» **Work to be completed**
Please write back every entry exactly, character for character.

(Stored items from a collection)
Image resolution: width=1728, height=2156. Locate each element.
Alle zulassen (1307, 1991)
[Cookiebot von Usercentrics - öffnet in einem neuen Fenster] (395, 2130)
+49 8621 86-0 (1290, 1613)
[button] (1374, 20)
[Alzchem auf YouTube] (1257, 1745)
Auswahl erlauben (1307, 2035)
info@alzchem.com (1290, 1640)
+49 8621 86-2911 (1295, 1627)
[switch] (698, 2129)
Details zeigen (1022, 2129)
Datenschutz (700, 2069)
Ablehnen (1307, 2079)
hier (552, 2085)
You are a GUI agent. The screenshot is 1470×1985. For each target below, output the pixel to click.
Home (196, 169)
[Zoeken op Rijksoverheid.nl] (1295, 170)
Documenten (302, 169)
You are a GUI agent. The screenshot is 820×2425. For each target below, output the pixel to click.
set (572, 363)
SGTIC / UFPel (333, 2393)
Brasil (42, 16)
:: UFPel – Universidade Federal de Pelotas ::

» **Output below**
Image resolution: width=1728, height=2156. Locate each element.
Alle zulassen (1307, 1991)
[Cookiebot von Usercentrics - öffnet in einem neuen Fenster] (395, 2130)
+49 8621 86-0 (1290, 1613)
[button] (1374, 20)
[Alzchem auf YouTube] (1257, 1745)
Auswahl erlauben (1307, 2035)
info@alzchem.com (1290, 1640)
+49 8621 86-2911 (1295, 1627)
[switch] (698, 2129)
Details zeigen (1022, 2129)
Datenschutz (700, 2069)
Ablehnen (1307, 2079)
hier (552, 2085)
You are a GUI agent. The screenshot is 1470×1985. For each target below, output the pixel to click.
Home (196, 169)
[Zoeken op Rijksoverheid.nl] (1295, 170)
Documenten (302, 169)
You are a GUI agent. The screenshot is 820×2425. For each target below, output the pixel to click.
set (572, 363)
SGTIC / UFPel (333, 2393)
Brasil (42, 16)
:: UFPel – Universidade Federal de Pelotas ::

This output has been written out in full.